* TASK
In the listing beneath this line, copy exactly the lines starting with the one containing "This screenshot has width=300, height=152." and going on through the one containing "Click the red Barra 3 color square".
AVAILABLE DATA START
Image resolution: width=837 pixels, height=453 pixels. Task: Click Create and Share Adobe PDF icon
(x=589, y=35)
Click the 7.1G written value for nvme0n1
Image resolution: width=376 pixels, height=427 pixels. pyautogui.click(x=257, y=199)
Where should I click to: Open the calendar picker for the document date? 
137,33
AVAILABLE DATA END
AVAILABLE DATA START
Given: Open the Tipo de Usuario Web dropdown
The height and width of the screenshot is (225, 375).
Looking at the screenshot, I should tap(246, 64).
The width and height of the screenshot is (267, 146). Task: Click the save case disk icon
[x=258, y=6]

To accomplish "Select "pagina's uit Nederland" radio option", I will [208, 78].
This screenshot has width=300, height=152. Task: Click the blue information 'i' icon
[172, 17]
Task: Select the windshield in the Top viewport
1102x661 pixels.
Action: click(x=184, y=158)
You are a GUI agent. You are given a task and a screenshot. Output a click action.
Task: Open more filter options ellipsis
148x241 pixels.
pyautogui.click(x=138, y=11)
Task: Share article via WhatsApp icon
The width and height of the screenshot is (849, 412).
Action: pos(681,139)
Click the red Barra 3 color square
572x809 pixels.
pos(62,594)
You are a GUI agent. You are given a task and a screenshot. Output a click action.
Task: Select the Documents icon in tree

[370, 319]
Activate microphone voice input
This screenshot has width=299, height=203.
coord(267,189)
AVAILABLE DATA END
AVAILABLE DATA START
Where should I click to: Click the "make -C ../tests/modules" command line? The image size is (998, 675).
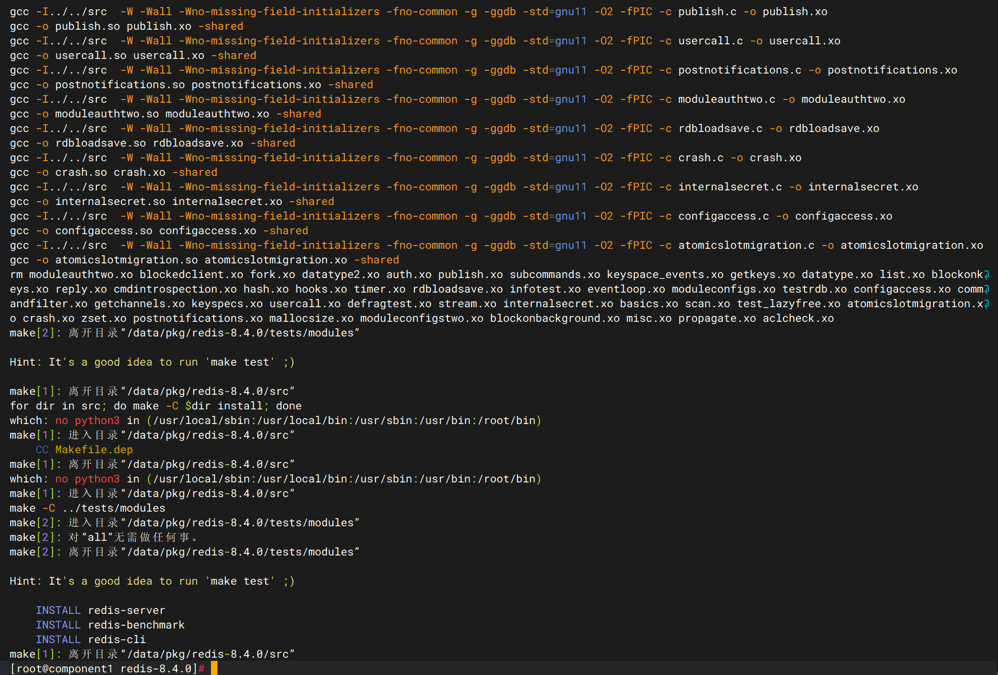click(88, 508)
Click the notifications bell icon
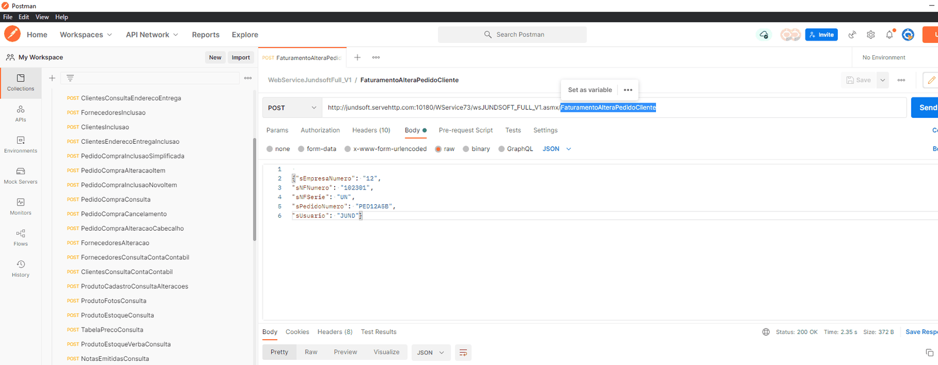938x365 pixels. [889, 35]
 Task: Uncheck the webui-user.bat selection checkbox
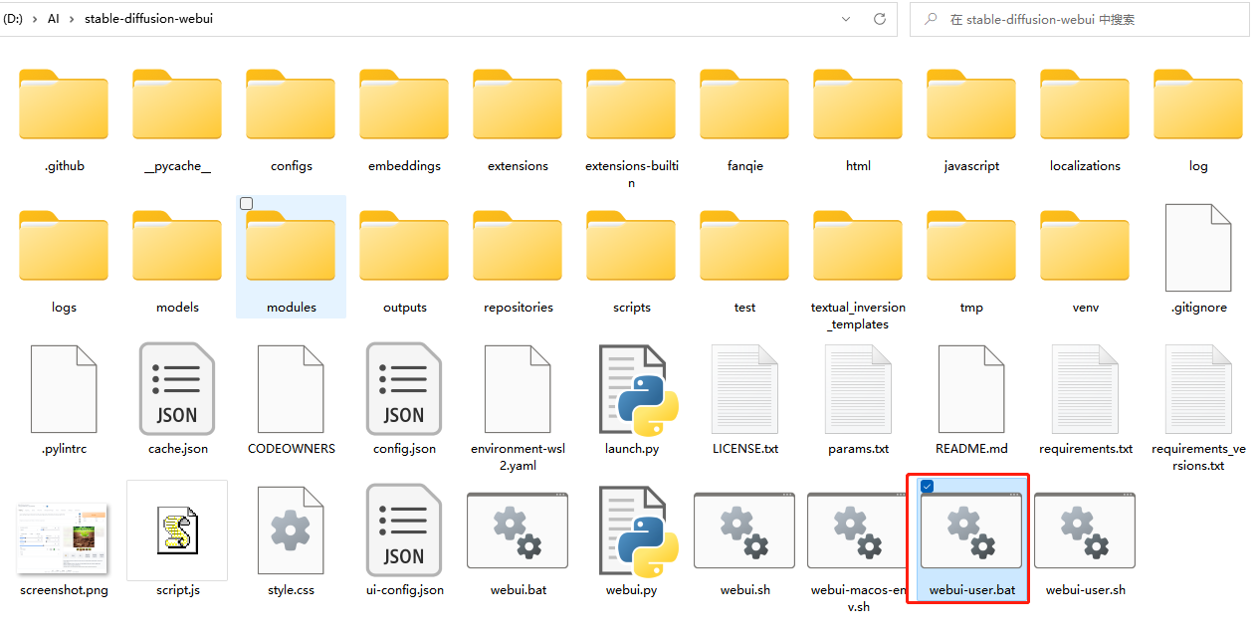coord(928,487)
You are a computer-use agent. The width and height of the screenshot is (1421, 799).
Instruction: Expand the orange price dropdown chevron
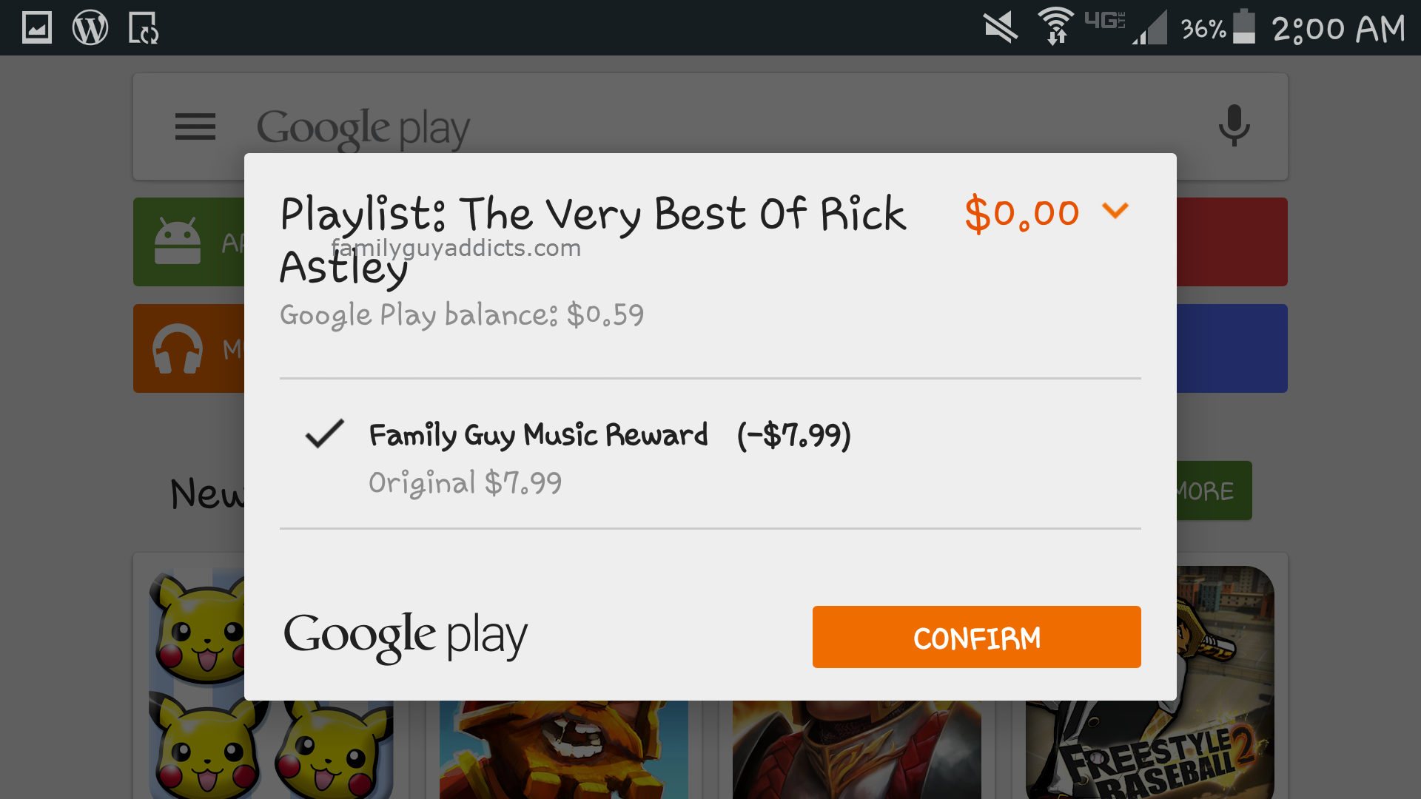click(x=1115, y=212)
AVAILABLE DATA END
* ANSWER TO THIS TASK
This screenshot has width=300, height=152. Task: Click the blue information 'i' icon
[172, 17]
Task: Select the windshield in the Top viewport
1102x661 pixels.
Action: click(x=184, y=158)
You are a GUI agent. You are given a task and a screenshot. Output a click action.
Task: Open more filter options ellipsis
148x241 pixels.
pyautogui.click(x=138, y=11)
Task: Share article via WhatsApp icon
The width and height of the screenshot is (849, 412).
Action: pos(681,139)
Click the red Barra 3 color square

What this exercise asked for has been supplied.